By Tiffany L. Rehbein
CHINOOK - The Chinook Public School Board of Trustees voted to deny a former boys' basketball head coach's grievance at a regularly scheduled school board meeting Tuesday.
Glenn Smith filed a grievance claiming he was not given a written notice of an assignment, reassignment or transfer of duties and the opportunity to discuss the Chinook Public School's administration's decision.
Smith was put on administrative leave Jan. 24 and relieved of his head coaching duties of the Chinook Sugarbeeters boys' varsity basketball team.
"Based on the info about 5210 that we received tonight, I move that Mr. Smith's grievance be denied," Warren Lybeck, school board trustee, moved.
The board voted 8-1 to uphold the motion.
Trustee Polly Miller, who had the lone dissenting vote, made a motion to hear further discussion about the case which received a second.

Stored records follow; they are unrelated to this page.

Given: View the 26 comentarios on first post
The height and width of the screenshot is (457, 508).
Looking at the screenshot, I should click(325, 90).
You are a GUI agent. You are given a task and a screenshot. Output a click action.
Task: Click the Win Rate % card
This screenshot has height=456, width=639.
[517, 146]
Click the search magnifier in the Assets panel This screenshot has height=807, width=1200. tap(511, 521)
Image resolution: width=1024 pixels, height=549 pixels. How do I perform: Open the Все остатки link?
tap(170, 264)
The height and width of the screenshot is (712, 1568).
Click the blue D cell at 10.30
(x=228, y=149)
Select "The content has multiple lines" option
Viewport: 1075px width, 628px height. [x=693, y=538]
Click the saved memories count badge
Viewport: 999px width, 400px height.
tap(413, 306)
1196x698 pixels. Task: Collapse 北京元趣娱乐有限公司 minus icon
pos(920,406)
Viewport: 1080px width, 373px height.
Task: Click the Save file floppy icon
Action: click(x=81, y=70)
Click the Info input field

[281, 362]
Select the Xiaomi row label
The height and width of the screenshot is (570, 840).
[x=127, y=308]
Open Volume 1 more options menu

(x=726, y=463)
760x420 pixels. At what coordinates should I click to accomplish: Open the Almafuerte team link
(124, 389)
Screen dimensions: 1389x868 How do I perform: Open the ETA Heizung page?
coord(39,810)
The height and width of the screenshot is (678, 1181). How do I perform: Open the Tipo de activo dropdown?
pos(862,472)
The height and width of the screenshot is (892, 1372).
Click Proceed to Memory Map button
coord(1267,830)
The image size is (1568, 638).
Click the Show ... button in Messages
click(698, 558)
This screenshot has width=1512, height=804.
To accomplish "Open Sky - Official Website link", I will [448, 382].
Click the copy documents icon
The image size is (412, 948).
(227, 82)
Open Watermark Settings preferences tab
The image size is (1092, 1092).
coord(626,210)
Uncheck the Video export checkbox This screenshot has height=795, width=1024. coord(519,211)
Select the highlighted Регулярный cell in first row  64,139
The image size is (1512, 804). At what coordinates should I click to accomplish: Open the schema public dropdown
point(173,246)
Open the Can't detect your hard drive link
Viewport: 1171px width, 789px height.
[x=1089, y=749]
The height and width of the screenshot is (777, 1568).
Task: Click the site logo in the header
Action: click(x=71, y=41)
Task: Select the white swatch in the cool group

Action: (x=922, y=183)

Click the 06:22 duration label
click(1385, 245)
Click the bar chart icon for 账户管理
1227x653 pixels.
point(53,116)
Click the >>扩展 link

After further discussion, Miller made a motion to reinstate Smith. The motion died due to lack of a second from the school board.
"I think the initial decision that passed, that the policy had not been violated, was correct," said Elizabeth Kaleva, the attorney representing Chinook Public Schools. Kaleva is the Policy Counsel of the Montana High School Association.
Smith alleged, according to Board Policy 5210, that he was not given written notice of reassignment or the opportunity to discuss a proposed transfer or reassignment after being put on administrative leave from his head coaching position of the boys' basketball program at Chinook.
"Mr. Smith admitted in the meeting that he had been given written notice, and both Mr. (Walt) Acra and Mr. (Jay) Eslick agreed that he had been given a chance to respond," Kaleva said.
The written notice was given to Smith in a letter dated Jan. 24, 2000, which said Smith was placed on administrative leave. Jay Eslick, superintendent, initialed the letter. Walt Acra is the principal of Chinook High School.
"He was assigned to administrative leave based on information that he was insubordinate," Kaleva said. "The board did not believe the policy had been violated. He had been given an opportunity to respond and he had been given notice."
Smith's insubordinate actions stemmed from an "attitude expressed in front of the boys' basketball team at practice on Friday, January, 21, 2000," the letter said.
"The fix was in," said Andrew Huppert, attorney at law representing Smith. "This board had already made up its mind before the meeting ever started. It didn't matter if their superintendent violated school policy or if there was no basis for his decision. The board was not going to overrule him to save a basketball coach's job, especially a coach working under a one-year contract."
Huppert said he had not had an opportunity to discuss the next step with Smith.
"The best thing about the meeting was that Glenn Smith was able to clear his good name," Huppert said. "Glenn is a fine, decent man who did nothing wrong and I think the people who attended that meeting could see that. The only mistake Glenn might have made was agreeing to take that coaching job in the first place."